Vanderbilt University Medical Center has established a Center for Digital Genomic Medicine.

By integrating clinical, genomic and digital device data, and by developing novel methodologies and infrastructure, the center aims to generate the evidence needed to improve patient outcomes and support clinical decision making.

Douglas Ruderfer, Ph.D., whose research at VUMc explores the intersection of genomics, biomedical informatics and psychiatry, has been named director of the new center.

“For many rare outcomes or conditions, there often is a striking lack of data needed for making evidence-based clinical decisions,” said Ruderfer, in a statement. He is associate professor of Medicine in the Division of Genetic Medicine, and associate professor of Biomedical Informatics, and Psychiatry and Behavioral Sciences.

Incomplete understanding of how many rare genetic diseases present during routine clinical care results in long delays in testing and diagnosis, Ruderfer added. By using electronic health record data and curating clinical features associated with genetic diseases, the center aims to identify these patients earlier.

Researchers in the center are building infrastructure and collecting objective measures of behavior (such as physical activity and sleep) from digital devices worn by patients. They are developing methods to best integrate that information with clinical and genetic data. The goal is to better understand the impact of behavior on risk for disease and medical outcomes.

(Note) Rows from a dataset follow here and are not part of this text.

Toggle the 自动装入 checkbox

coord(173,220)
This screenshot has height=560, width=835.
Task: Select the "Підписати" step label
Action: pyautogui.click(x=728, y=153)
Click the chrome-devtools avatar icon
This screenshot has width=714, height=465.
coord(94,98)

Examples of a few scientific questions that could be addressed with this type of infrastructure:
• Understanding the causal impact of behavior (such as changes in activity or sleep) on clinical outcomes and medical utilization. 
• Targeted recruitment and provision of specific devices for patients with risk of disease, such as Fitbits for patients with high risk of atrial fibrillation, or glucose monitors for those at risk for type 2 diabetes. 
• Randomized clinical trials (RCT) to test the value of automated identification of functional drift (i.e. a digital prodrome) that may herald an impending admission for conditions like heart failure.  
• RCT for value of monitoring patients after serious medical event or intervention, such as recovery from MI, transplant, or discharge from ICU.

“While our initial focus will be on the genetic disease, we believe these methods may extend beyond diseases of a genetic etiology,” Ruderfer said.

By building an institutional resource around collecting, organizing, and providing data to VUMC users, the center hopes to enable advances in translating digital health data into clinical utility.